Rheinische Post Krefeld Kempen
Die Umfragen signalisieren Bidens Sieg
DÜSSELDORF Den US-Wahlforschern steckt noch immer das Desaster von 2016 in den Knochen. In den fünf entscheidenden Staaten, auf deren Wahlmänner es ankam, sagten sie jeweils einen Sieg der Demokratin Hillary Clinton voraus, am Ende gewann sie aber alle Donald Trump. Nur das Gesamtergebnis spiegelten die Umfragen richtig, aber darauf kommt es nicht an.
Diesmal fällt der Vorsprung sogar noch klarer für den demokratischen Herausforderer Joe Biden aus. Landesweit liegt er mehr als sieben Punkte im Durchschnitt der Umfragen vor Amtsinhaber Donald Trump von den Republikanern. Nach dem amerikanischen Wahlsystem werden in den einzelnen Staaten dieWahlmänner bestimmt, die dann den Präsidenten formell wählen. Es kommt also für die Bewerber darauf an, so viele Staaten wie möglich zu gewinnen. Auch hier führt Biden, der nach Umfragen schon fest auf 216 der 538Wählmänner zählen kann. Um Präsident zu werden, braucht er eine Mehrheit von 270. Trump kann nur auf 125 Wahlmänner nach den letzten Prognosen einigermaßen setzen, wovon nur 57 richtig sicher sind.

━━━━━━━━

◆ **Material erkunden**:
• A. Ersetzen Sie im Artikel über die US-Wahlumfragen „Wahlforschern“ durch „Meinungsforschern“ und geben Sie dabei den Abschnitt von „Rheinische Post Krefeld“ bis einschließlich „es nicht an.“ erneut wieder.
• B. Warum kommt es laut dem Artikel über die US-Wahlumfragen für die Bewerber darauf an, möglichst viele Staaten zu gewinnen? Antworten Sie in ein bis drei Sätzen.
• C. Schreiben Sie den Artikel über die US-Wahlumfragen im Anschluss an seinen letzten Satz weiter.
Die Einträge stammen aus einer anderen Quelle.

━━━━━━━━

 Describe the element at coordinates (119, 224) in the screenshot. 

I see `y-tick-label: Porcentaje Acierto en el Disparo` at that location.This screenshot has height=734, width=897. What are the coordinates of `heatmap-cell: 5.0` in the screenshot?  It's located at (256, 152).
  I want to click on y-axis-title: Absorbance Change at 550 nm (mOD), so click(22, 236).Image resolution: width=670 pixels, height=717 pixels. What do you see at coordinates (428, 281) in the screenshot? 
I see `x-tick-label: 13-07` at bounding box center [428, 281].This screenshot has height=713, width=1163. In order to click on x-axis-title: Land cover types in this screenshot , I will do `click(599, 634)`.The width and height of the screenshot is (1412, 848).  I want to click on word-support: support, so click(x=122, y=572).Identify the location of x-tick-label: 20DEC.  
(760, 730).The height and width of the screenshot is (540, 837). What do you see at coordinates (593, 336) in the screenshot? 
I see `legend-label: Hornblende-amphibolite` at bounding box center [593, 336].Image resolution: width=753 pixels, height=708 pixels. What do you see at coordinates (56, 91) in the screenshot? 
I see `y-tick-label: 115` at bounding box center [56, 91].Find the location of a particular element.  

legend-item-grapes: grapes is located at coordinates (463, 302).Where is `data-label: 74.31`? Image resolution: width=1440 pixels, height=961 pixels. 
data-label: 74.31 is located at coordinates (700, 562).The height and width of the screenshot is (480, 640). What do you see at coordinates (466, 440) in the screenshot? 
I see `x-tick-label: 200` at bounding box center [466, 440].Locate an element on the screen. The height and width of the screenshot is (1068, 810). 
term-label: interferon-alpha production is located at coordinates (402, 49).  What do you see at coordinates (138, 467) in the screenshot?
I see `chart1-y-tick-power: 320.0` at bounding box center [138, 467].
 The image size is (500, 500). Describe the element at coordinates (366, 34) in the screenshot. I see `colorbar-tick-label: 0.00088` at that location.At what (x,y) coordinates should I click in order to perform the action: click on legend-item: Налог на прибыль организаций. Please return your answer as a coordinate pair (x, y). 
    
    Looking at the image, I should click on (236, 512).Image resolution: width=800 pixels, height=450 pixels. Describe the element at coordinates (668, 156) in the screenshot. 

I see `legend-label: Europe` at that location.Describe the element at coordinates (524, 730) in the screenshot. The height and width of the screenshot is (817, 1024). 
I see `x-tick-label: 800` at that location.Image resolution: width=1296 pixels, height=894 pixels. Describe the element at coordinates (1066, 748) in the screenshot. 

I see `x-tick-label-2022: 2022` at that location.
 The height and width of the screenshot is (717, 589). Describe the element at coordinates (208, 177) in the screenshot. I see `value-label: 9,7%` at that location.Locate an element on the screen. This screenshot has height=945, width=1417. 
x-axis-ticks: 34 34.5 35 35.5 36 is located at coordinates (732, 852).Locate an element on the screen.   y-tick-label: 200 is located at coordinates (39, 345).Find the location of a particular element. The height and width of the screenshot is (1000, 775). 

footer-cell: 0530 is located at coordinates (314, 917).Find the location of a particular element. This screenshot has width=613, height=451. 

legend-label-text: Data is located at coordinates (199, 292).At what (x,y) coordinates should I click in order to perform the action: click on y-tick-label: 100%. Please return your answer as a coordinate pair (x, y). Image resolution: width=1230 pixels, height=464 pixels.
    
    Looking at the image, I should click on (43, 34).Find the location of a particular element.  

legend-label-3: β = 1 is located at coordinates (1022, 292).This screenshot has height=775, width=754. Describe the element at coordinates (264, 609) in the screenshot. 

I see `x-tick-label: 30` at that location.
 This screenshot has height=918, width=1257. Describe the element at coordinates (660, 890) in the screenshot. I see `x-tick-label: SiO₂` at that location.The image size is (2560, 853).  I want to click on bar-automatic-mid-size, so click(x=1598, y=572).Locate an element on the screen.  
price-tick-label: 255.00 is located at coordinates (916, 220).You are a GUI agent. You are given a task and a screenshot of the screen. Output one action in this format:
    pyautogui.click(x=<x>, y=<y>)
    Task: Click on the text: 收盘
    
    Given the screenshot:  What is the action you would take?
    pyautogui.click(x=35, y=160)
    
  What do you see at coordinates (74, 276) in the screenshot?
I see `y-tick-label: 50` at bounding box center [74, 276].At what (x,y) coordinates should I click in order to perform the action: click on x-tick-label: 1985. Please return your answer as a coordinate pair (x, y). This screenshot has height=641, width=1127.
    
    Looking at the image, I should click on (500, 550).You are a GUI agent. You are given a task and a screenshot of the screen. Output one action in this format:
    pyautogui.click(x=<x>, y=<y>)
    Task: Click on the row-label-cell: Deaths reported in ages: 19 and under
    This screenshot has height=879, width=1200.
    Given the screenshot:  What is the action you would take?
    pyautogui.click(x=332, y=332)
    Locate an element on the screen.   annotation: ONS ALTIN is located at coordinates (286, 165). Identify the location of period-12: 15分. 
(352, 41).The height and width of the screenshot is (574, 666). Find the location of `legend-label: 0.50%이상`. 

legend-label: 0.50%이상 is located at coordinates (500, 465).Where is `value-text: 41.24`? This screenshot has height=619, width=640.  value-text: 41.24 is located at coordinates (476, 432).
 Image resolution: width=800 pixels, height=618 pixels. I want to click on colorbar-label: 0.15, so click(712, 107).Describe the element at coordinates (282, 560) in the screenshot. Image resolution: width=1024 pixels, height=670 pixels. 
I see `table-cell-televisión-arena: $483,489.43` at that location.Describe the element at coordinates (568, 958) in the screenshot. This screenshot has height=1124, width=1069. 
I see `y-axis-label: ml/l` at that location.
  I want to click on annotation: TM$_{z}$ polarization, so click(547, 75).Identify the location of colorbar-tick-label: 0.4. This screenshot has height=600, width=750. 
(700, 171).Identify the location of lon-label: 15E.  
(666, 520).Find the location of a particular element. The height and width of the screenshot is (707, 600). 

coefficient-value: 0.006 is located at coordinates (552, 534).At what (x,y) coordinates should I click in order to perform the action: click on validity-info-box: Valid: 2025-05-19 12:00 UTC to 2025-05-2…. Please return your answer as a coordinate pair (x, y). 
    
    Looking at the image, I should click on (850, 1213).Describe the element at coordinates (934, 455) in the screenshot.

━━━━━━━━

◆ **Antworten**:
• A.
Rheinische Post Krefeld Kempen
Die Umfragen signalisieren Bidens Sieg
DÜSSELDORF Den US-Meinungsforschern steckt noch immer das Desaster von 2016 in den Knochen. In den fünf entscheidenden Staaten, auf deren Wahlmänner es ankam, sagten sie jeweils einen Sieg der Demokratin Hillary Clinton voraus, am Ende gewann sie aber alle Donald Trump. Nur das Gesamtergebnis spiegelten die Umfragen richtig, aber darauf kommt es nicht an.

• B. Nach dem amerikanischen Wahlsystem werden in den einzelnen Staaten die Wahlmänner bestimmt. Diese wählen dann den Präsidenten formell.

• C.
In den wichtigen Swing States, den Staaten also, die für das Gremium der Wahlmänner das Zünglein an der Waage sein können, hat Biden in Florida, Arizona und Georgia einen hauchdünnen Vorsprung. Alle drei Staaten haben 2016 noch klar für Trump votiert. Insbesondere der Wüstenstaat Arizona galt bislang immer als sichere Bank für die Republikaner. Ein Wechsel wäre eine Sensation.
Auch in den alten Industriestaaten Pennsylvania, Ohio und Wisconsin hat Trump seinenVorsprung von 2016 eingebüßt. Hier sollte sich seine harte Politik gegen die Wirtschaftsgroßmacht China auszahlen. Denn gerade die weiße Arbeiterschaft in diesen Ländern, die immer zu den Demokraten gehalten hatte, lief 2016 scharenweise zu Trump über. Jetzt hat es Biden zumindest in den Umfragen geschafft, sie zum Teil wieder für die Demokraten zu gewinnen. Selbst in den Republikaner-Hochburgen Texas und Iowa ist der Vorsprung Trumps so geschrumpft, dass am Wahltag alles möglich erscheint.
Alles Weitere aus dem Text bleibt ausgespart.